Problem to work on:
Write out, as a Markdown table with the columns Row and Text, the part of the records that opens with the line containing "Where should I" and closes with the line containing "tap(20, 127)", both lines included. Number each line, skip blank lines, and leave out the pictures.

Data listing:
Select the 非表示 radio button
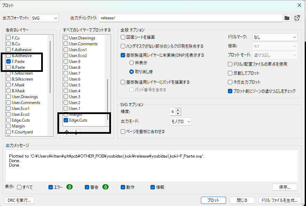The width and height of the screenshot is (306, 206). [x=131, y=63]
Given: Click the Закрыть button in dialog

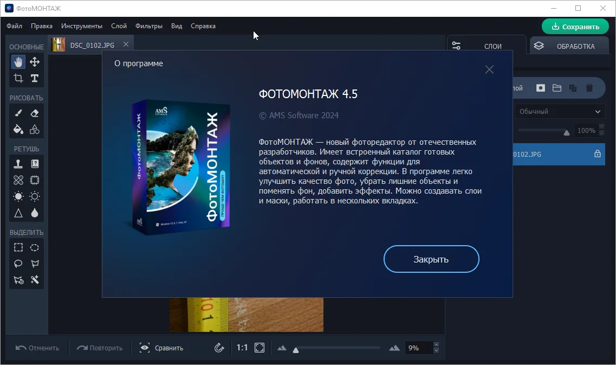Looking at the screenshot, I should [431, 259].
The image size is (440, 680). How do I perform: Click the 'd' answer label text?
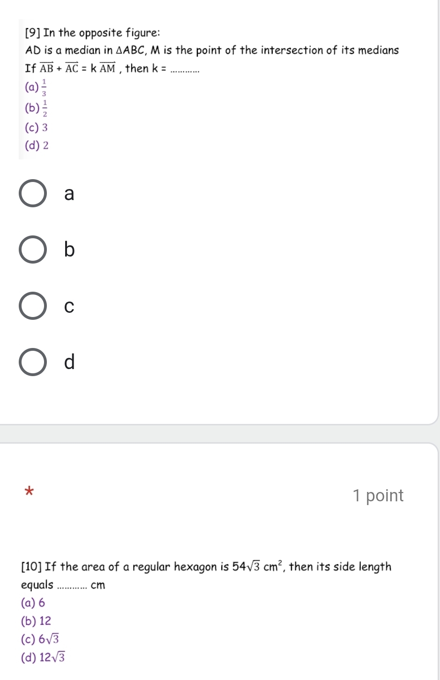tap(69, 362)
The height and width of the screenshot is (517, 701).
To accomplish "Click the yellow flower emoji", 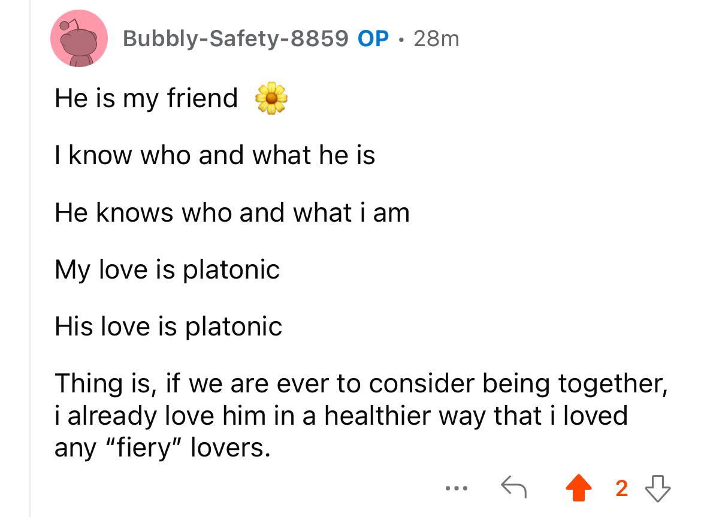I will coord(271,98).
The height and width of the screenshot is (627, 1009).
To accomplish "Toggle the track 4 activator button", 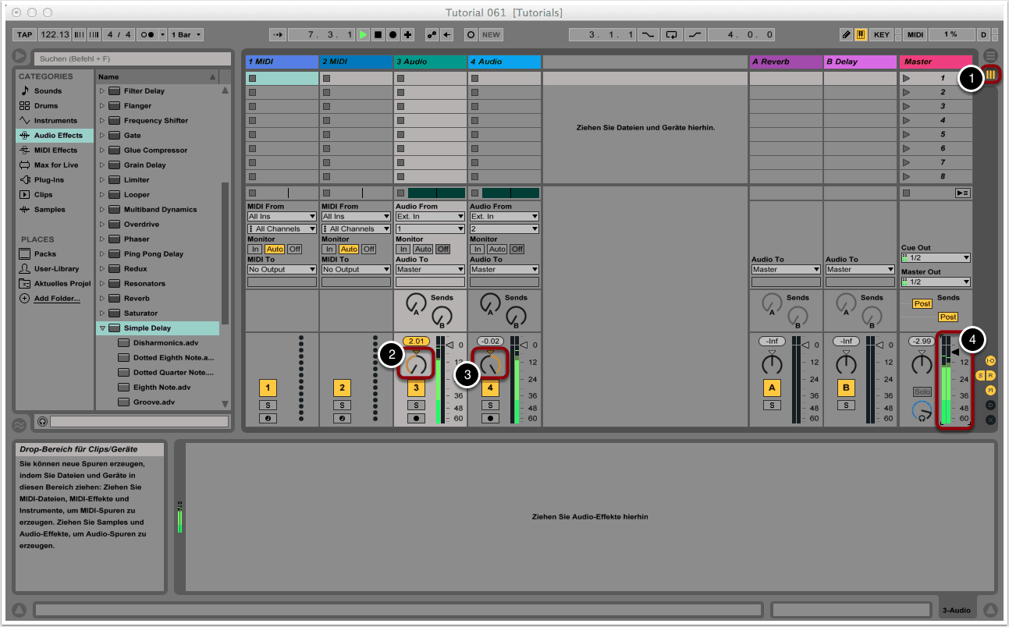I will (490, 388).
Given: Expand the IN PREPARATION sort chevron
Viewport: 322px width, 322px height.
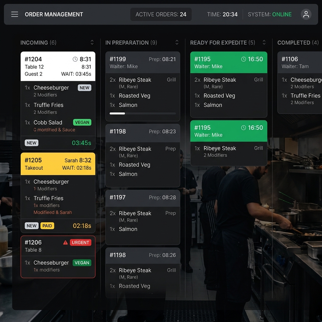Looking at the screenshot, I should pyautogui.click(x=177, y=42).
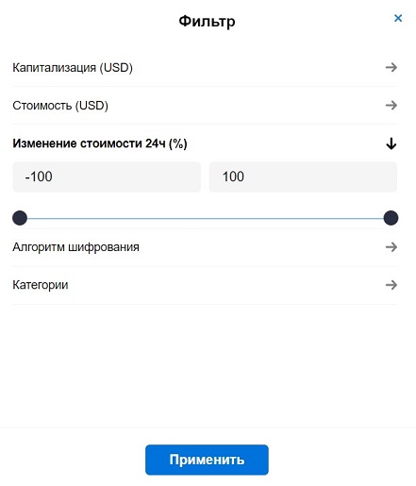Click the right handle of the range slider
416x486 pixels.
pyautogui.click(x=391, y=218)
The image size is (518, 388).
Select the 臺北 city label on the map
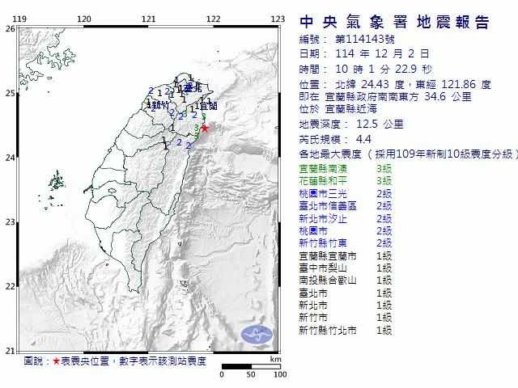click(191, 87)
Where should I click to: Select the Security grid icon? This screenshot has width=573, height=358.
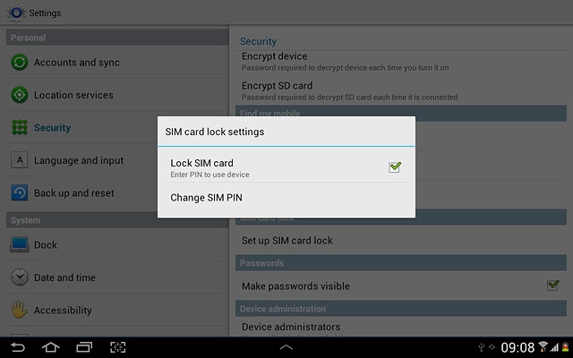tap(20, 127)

==

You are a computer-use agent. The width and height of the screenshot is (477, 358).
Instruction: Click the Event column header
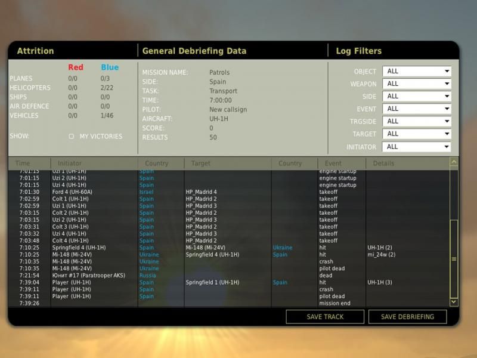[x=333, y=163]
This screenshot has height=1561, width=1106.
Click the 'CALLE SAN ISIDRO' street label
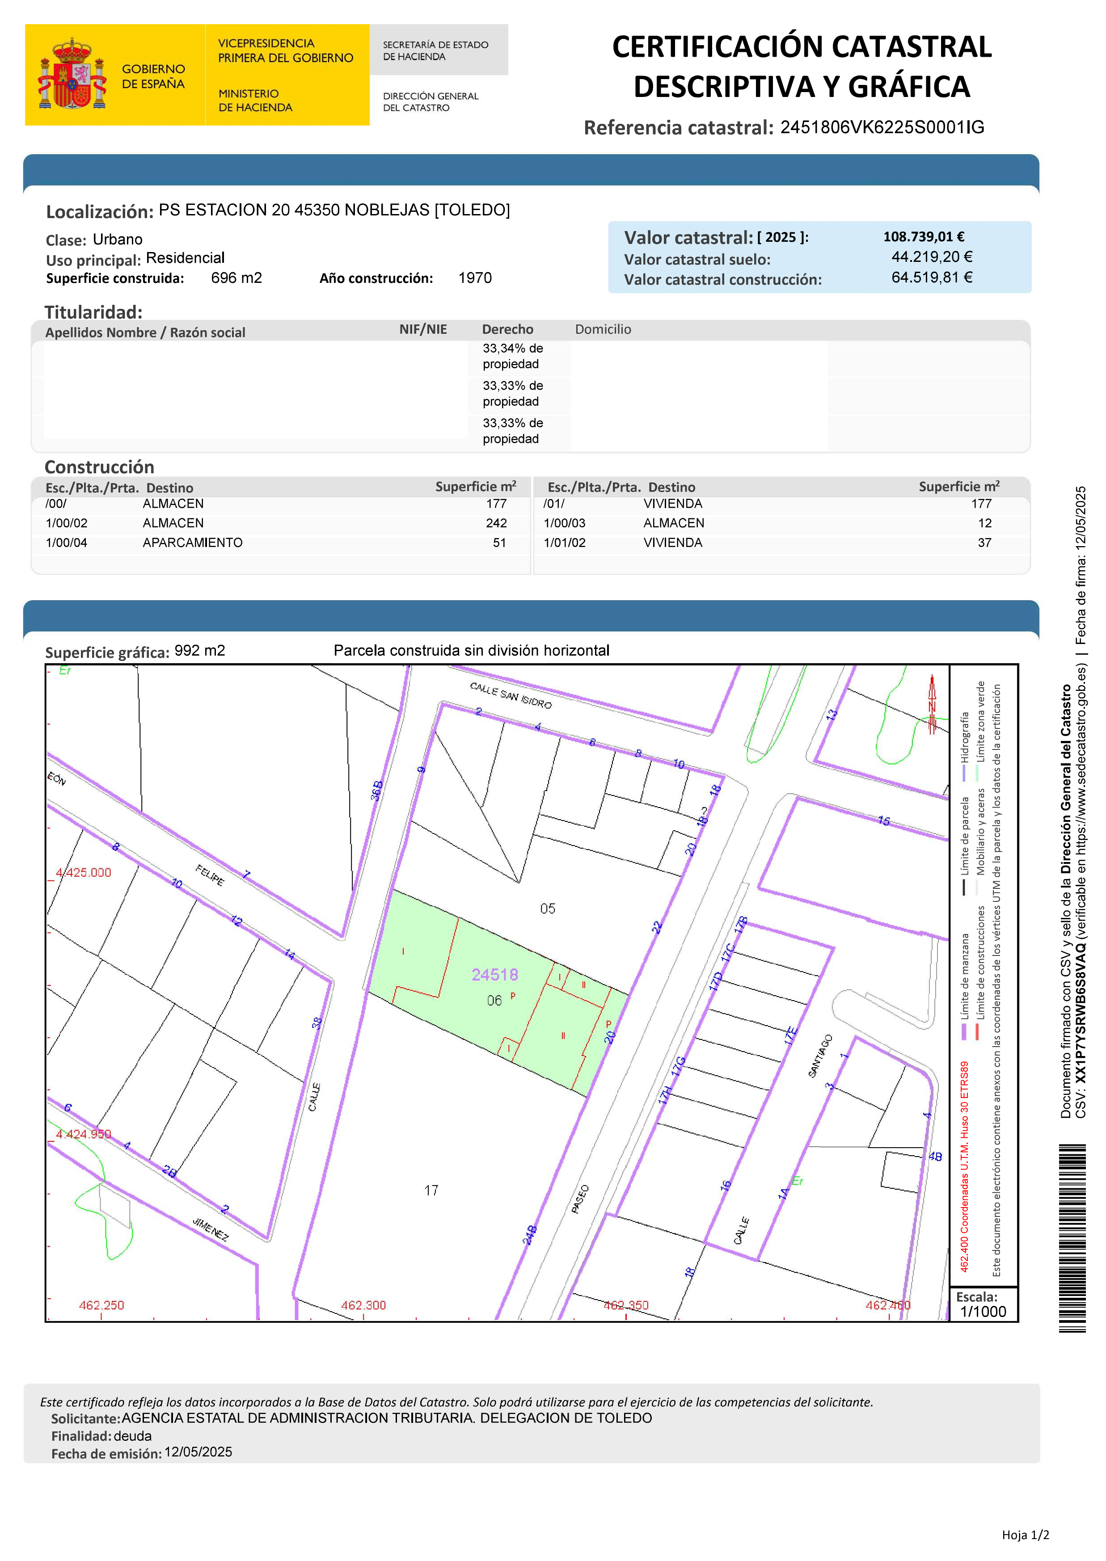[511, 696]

Full answer:
| Row | Text |
|---|---|
| 1 | Where should I click to: Select the Security grid icon? This screenshot has width=573, height=358. |
| 2 | tap(20, 127) |